By Ragan M. Conteh
The recently released Afro Barometer Report has stated that the fear (“somewhat” or “a lot”) of political intimidation or violence was highest in the Southern region (62%) and lowest in the Northern region (50%). It was slightly more pronounced among urban residents (59%) and women (57%) than rural residents (53%) and men (54%). Citizens with post-secondary education were least perturbed (49% vs. 54% – 59%, among those with less education).
Violence, at political events, is particularly feared in Sierra Leone, adding that more than half (53%) of citizens said they feared such violence during the previous two years, including 11% who said they experienced it themselves.
Almost as many (47%) reported having feared violence in their neighborhood (including 14% who said they experienced it), followed by 33% during a public protest (6% experienced). The report furthered that fewer Sierra Leoneans, concerned about armed attacks by religious or political extremists 17%, said they feared such violence, including 2% who experienced it themselves.
Afro Barometer pointed out that, among 33 countries in which these questions were asked, Sierra Leone recorded the third-highest level of fear of violence at political events, 21% points more than the continental average (32%).
In addition to fear of political intimidation or violence, according to the Report, a substantial proportion of Sierra Leoneans expressed concerns about their personal safety. About one-third (36%) of respondents said they or someone in their families were a victim of theft from their home during the previous year, while almost three in 10 feared crime in their home (29%) or felt unsafe walking in their neighborhood (28%).
The report stated that almost one in 10 (8%) said they were physically attacked during the previous 12 months.
Afrobarometer is a pan-African, nonpartisan survey research network that provides reliable data on African experiences and evaluations of democracy, governance, and quality of life. Seven rounds of surveys were completed in up to 38 countries between 1999 and 2018. Round 8 surveys in 2019/2021 are planned in at least 35 countries.
The survey research network conducts face-to-face interviews in the language of the respondent’s choice with nationally representative samples. The Afrobarometer team in Sierra Leone, led by the Institute for Governance Reform, interviewed 1,200 adult Sierra Leoneans in March 2020. A sample of this size yields country level results with a margin of error of +/-3 percentage points at a 95% confidence level. Previous surveys were conducted in Sierra Leone in 2012, 2015, and 2018.
Perhaps, due in part to fear of violence, the Report says, seven out of 10 Sierra Leoneans (69%) said they “would never” participate in a demonstration or protest march.
It says, one in 20 (5%) said they took part in a protest during the previous year, while two out of 10 (21%) said they did not but would do so if they had the chance.

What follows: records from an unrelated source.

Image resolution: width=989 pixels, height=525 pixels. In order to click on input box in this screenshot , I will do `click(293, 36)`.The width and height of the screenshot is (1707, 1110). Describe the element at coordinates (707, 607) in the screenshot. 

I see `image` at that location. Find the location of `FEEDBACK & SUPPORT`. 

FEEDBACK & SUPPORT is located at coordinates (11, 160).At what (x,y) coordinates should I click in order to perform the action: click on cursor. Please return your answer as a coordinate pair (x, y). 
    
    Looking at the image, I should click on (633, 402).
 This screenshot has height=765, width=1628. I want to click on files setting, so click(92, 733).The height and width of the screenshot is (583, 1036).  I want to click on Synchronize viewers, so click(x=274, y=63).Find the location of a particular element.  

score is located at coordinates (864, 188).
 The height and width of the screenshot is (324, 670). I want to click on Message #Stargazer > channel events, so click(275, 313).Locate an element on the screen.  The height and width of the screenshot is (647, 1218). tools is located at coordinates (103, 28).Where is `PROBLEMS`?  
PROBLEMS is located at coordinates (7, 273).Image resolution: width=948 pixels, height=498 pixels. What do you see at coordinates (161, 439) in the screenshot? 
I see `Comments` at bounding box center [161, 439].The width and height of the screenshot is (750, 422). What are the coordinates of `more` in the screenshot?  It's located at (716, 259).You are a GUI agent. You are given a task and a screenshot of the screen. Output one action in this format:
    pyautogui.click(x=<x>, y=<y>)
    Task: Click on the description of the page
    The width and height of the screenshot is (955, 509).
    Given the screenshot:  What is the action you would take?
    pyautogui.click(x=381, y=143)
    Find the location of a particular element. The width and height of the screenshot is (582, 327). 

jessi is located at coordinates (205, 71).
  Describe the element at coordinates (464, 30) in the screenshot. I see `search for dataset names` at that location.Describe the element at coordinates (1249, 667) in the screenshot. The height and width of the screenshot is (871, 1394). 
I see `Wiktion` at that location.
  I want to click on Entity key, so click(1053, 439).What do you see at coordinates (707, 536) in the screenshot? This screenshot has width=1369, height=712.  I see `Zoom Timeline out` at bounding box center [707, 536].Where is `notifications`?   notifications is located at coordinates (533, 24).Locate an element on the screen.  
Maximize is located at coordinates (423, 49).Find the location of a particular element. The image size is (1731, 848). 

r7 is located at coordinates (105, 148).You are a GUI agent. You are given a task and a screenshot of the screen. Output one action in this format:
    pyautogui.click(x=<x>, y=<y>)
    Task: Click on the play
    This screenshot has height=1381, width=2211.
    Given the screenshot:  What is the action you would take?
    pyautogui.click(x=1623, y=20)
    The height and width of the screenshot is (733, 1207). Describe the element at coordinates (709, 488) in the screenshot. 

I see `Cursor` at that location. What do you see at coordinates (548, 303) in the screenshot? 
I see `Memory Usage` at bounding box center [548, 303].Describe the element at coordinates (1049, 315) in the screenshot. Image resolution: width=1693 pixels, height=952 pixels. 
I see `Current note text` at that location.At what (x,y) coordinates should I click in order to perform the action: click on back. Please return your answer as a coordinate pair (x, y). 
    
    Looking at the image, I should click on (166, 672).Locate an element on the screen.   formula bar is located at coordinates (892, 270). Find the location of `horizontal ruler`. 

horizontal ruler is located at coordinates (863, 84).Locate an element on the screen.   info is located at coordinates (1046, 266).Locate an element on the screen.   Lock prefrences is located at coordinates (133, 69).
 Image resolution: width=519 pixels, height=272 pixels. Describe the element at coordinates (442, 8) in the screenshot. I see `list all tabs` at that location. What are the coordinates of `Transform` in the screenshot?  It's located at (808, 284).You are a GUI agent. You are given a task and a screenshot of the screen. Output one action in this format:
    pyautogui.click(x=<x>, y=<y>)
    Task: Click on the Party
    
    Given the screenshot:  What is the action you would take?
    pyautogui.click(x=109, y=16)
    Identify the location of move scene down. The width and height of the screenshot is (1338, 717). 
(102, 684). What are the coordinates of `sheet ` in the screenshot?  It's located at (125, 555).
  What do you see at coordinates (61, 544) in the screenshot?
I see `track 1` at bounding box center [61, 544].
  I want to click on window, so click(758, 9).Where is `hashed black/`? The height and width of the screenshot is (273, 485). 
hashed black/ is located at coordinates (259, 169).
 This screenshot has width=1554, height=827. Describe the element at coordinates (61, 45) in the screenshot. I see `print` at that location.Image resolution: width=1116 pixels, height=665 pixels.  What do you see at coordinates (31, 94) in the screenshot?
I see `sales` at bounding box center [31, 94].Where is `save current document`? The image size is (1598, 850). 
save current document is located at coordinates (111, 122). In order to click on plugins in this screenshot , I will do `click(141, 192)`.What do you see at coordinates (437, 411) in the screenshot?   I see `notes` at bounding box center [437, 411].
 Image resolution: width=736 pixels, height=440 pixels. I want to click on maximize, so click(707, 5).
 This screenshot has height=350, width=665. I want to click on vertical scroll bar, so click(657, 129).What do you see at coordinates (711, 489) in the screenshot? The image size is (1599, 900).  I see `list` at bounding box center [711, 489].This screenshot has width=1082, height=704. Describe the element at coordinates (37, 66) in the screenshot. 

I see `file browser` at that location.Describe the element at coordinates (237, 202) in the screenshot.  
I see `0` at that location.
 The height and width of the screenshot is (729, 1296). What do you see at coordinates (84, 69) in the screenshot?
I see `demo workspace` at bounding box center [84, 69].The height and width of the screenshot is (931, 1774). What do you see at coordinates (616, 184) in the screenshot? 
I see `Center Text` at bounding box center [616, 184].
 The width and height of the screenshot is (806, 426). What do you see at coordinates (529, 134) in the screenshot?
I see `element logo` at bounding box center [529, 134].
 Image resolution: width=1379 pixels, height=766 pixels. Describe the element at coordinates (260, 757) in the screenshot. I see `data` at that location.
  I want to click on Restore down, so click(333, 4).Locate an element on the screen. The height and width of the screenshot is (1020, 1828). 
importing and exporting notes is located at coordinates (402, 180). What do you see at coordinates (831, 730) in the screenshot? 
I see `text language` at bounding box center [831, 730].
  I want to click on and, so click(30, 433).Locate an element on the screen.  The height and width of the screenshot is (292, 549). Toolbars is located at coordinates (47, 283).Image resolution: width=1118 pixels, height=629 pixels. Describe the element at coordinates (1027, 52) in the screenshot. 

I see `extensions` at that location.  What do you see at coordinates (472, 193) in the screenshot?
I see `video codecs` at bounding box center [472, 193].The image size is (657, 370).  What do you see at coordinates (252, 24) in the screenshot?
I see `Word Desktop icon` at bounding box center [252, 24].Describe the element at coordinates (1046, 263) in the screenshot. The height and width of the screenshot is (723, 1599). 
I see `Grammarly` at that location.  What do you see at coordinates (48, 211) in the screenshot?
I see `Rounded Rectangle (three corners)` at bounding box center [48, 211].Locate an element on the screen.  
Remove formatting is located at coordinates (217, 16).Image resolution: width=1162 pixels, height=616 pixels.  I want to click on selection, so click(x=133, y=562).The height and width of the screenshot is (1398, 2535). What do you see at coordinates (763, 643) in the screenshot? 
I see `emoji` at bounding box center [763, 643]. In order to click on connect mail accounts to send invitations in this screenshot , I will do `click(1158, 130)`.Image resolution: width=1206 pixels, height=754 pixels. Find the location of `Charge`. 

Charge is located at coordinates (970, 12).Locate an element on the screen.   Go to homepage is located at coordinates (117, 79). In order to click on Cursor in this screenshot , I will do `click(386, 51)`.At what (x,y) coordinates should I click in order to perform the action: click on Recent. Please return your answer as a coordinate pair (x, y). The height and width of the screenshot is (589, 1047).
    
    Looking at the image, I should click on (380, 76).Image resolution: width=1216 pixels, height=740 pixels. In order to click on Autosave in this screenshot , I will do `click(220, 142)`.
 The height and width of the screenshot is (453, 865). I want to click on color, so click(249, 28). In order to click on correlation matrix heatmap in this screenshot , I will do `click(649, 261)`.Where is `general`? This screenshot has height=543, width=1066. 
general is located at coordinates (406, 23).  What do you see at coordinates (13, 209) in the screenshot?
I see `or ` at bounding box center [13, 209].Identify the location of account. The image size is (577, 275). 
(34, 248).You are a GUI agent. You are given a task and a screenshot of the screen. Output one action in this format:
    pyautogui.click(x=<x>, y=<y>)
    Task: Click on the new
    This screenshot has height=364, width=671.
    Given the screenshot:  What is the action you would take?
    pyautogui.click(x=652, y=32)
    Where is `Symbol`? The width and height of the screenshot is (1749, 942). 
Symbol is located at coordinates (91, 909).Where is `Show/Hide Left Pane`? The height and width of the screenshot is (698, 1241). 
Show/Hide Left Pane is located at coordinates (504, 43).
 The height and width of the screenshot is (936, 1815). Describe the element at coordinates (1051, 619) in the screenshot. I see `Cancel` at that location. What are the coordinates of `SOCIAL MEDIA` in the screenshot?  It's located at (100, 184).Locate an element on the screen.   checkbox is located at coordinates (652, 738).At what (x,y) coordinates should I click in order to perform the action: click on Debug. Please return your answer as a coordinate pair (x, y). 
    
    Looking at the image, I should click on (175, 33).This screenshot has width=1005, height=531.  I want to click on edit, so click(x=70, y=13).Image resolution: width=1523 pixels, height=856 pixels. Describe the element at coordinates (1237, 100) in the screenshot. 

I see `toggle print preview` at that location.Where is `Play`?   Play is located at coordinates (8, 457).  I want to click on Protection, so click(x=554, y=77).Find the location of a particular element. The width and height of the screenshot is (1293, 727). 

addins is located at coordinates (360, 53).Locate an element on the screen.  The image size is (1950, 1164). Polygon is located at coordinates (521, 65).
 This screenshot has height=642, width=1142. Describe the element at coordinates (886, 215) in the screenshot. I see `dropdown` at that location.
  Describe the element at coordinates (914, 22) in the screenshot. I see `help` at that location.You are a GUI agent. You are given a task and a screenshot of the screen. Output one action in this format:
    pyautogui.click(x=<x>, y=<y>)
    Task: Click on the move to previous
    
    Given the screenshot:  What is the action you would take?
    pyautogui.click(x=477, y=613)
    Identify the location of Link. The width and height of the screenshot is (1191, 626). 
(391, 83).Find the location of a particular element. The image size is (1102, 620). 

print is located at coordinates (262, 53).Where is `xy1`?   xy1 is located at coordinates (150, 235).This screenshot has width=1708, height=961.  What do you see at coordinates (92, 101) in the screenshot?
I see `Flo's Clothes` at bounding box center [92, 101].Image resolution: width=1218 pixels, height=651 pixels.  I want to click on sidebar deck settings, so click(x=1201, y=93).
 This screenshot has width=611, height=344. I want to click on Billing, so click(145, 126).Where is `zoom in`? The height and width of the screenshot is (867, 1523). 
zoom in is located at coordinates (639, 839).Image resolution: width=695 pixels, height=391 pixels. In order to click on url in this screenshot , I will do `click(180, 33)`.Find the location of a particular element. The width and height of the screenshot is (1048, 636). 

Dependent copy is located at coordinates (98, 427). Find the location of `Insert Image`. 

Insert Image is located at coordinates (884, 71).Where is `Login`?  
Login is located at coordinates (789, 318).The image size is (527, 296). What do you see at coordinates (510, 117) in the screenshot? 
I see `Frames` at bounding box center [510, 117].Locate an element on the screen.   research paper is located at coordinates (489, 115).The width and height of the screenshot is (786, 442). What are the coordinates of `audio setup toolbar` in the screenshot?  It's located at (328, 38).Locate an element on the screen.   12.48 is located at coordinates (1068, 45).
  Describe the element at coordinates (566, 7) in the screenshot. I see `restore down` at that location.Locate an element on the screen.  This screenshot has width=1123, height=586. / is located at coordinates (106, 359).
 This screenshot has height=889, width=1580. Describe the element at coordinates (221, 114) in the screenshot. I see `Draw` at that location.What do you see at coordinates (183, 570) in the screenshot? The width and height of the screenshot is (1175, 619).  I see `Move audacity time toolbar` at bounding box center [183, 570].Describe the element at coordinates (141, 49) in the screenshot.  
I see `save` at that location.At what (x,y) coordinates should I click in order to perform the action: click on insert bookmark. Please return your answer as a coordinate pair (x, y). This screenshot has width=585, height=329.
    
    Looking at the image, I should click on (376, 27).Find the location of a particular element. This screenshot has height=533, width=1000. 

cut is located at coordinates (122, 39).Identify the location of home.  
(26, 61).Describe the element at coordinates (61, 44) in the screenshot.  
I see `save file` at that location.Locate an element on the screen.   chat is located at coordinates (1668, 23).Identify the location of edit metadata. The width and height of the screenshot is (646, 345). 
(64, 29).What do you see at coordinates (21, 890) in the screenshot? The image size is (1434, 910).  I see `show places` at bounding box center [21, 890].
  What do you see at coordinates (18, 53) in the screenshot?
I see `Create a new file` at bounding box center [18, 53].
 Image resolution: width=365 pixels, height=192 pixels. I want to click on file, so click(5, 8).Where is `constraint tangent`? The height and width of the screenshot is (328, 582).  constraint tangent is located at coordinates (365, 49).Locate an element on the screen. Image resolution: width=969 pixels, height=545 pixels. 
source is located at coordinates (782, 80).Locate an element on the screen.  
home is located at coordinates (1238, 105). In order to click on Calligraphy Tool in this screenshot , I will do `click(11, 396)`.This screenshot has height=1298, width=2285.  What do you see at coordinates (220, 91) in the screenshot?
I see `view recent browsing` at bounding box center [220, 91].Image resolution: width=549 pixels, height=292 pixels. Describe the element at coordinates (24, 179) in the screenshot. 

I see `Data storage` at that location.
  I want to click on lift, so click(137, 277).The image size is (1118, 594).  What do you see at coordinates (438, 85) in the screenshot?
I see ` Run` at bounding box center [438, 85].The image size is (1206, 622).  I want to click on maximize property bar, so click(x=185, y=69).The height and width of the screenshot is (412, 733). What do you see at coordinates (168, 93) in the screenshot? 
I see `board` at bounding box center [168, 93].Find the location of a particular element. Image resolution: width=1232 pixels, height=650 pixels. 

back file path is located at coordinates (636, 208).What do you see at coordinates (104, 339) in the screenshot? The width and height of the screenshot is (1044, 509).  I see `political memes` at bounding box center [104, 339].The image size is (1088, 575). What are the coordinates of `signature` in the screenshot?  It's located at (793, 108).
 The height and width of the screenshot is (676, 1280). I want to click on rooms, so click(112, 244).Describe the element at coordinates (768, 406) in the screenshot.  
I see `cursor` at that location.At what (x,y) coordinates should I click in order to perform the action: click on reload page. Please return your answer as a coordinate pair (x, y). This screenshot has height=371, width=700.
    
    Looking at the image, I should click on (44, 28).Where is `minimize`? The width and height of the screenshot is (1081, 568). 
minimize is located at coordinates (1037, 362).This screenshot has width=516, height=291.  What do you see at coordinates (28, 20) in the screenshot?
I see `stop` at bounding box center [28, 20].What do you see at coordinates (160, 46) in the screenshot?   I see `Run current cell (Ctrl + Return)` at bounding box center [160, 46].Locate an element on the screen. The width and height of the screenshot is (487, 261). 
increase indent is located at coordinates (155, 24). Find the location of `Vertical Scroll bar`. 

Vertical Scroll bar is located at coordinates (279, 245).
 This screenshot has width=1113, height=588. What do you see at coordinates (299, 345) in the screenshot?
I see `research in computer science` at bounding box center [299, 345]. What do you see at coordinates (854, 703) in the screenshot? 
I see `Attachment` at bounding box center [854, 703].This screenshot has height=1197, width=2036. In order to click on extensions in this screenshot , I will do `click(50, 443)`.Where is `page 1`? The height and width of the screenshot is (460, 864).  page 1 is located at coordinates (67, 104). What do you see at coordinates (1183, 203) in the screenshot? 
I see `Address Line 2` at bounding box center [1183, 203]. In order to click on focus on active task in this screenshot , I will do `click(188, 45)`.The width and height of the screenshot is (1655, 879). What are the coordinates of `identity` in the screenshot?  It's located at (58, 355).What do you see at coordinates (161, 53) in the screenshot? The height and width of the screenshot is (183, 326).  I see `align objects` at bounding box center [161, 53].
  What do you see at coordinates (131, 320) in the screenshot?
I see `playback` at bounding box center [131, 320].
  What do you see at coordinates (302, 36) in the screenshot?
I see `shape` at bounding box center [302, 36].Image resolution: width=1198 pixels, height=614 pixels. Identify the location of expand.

Considerably more respondents said they expressed their dissatisfaction with government performance during the previous year by joining others to request government action (32%) and contacting officials for help (21%).
As of mid-2018, majority of Sierra Leoneans were satisfied with the government’s performance in preventing violence and fighting crime.
“Since the survey questions asked about “the current government,” but were posed just two months after the new Bio government had taken office, we do not know to what extent respondents’ assessments credited or blamed a particular administration or governments in general.”
It says six out of 10 citizens said the government was doing “fairly well” or “very well” in preventing or resolving violent community conflict (s) (63%) and reducing crime (61%).
A smaller majority (54%) approved of government’s efforts in preventing election-related violence, while about half (49%) praised its performance in countering violence by armed extremists.